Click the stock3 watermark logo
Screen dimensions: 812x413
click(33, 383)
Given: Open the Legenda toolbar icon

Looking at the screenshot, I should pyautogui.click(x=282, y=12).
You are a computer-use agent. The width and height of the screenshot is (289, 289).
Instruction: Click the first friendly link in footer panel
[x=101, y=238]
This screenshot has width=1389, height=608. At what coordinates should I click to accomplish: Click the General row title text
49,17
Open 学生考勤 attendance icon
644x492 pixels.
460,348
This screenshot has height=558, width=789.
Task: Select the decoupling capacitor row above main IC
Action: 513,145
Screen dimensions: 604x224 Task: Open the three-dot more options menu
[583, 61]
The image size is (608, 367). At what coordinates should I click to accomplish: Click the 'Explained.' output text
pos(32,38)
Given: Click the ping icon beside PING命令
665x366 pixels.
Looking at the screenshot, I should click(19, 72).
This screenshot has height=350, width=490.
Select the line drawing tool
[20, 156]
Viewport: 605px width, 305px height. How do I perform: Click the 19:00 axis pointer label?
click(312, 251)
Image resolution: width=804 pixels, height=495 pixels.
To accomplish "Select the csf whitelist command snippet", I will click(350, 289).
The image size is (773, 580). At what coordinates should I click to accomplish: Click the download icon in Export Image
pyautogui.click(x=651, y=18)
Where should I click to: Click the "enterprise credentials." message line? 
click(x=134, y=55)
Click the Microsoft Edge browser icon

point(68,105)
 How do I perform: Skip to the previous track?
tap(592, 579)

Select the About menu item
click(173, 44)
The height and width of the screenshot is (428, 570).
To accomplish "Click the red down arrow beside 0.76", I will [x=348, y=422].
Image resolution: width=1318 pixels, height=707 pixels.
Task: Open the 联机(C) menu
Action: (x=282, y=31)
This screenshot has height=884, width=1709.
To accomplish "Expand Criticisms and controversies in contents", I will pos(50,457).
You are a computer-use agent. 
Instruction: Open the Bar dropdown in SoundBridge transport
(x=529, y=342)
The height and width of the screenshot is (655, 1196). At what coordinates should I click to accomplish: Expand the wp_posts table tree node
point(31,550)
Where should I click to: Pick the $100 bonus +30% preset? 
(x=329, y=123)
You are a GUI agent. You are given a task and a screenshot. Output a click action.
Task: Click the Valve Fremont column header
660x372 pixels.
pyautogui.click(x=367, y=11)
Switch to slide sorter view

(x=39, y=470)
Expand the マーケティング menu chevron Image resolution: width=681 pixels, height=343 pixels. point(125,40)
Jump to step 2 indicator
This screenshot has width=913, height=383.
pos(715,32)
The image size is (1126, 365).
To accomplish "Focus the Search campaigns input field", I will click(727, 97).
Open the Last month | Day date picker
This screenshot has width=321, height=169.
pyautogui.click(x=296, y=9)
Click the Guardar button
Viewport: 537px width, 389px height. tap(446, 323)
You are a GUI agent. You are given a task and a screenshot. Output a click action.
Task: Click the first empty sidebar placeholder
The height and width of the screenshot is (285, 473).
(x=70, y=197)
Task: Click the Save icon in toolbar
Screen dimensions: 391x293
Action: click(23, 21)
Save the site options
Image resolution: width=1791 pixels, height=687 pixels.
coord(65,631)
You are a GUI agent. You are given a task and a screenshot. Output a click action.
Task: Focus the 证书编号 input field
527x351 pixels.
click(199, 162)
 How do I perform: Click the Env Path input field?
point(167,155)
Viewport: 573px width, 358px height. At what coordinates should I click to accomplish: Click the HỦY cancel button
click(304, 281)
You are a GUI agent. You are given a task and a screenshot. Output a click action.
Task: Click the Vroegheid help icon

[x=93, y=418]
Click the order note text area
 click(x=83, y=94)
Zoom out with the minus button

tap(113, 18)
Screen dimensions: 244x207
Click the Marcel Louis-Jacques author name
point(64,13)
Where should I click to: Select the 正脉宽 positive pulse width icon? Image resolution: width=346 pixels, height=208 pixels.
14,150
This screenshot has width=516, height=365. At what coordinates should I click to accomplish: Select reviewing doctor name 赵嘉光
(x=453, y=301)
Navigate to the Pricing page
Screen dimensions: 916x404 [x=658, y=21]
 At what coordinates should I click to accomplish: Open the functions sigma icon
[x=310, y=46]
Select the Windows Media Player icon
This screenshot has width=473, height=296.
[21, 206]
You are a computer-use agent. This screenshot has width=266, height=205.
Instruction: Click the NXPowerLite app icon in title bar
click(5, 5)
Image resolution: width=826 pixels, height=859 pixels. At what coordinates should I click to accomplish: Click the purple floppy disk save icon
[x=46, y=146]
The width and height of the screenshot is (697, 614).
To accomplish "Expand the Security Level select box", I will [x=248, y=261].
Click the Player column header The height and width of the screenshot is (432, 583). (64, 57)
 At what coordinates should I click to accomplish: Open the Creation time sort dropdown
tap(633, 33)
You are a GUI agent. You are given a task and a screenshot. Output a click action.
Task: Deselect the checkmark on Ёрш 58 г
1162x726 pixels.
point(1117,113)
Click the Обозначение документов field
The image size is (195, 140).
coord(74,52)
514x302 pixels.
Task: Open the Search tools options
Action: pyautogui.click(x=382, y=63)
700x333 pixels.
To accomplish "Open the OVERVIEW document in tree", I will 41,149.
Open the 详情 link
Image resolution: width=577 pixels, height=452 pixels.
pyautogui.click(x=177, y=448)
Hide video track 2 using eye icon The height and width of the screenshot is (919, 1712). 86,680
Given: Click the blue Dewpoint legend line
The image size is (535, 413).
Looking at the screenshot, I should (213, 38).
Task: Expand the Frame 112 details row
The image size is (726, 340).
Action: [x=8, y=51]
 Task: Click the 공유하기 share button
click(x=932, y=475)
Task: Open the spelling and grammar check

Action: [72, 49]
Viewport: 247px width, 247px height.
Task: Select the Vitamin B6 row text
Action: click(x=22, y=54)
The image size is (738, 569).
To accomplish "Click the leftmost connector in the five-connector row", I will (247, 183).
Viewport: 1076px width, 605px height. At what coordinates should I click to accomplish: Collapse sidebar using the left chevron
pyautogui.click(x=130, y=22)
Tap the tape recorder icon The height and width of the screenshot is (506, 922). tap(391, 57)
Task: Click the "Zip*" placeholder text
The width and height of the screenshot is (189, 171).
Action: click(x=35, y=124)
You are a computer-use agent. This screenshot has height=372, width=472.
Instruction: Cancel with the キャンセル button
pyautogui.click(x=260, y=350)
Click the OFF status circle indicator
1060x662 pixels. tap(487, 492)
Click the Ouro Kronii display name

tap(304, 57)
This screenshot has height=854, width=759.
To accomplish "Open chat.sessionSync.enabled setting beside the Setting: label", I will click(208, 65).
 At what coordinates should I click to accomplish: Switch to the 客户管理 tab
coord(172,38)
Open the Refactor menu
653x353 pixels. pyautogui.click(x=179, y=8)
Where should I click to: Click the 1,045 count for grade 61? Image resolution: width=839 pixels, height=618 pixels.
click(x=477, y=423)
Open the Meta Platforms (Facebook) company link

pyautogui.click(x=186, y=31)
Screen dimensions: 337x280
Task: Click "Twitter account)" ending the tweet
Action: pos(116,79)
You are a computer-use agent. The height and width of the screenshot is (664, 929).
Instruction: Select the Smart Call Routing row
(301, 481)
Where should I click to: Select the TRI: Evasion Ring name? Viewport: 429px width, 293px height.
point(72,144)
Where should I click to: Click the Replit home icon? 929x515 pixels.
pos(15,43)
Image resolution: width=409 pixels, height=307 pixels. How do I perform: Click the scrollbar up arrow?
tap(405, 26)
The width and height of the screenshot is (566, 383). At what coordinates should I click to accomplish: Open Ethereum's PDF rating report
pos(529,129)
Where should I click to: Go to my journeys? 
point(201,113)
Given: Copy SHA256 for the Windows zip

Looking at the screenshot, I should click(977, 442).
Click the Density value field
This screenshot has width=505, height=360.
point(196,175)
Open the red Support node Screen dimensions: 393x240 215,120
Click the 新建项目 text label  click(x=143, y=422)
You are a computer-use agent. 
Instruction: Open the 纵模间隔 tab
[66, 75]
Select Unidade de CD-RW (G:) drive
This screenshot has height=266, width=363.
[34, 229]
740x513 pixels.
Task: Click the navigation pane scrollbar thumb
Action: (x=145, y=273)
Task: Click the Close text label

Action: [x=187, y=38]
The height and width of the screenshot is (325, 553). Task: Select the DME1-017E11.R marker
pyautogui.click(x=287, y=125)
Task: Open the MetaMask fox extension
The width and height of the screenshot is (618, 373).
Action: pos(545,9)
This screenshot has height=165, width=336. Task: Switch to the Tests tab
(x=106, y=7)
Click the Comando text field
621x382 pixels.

WHAT TO DO:
Read through the records above and copy the lines that contain "placeholder".

PROBLEM SOLUTION:
Task: Click the first empty sidebar placeholder
Task: Click the "Zip*" placeholder text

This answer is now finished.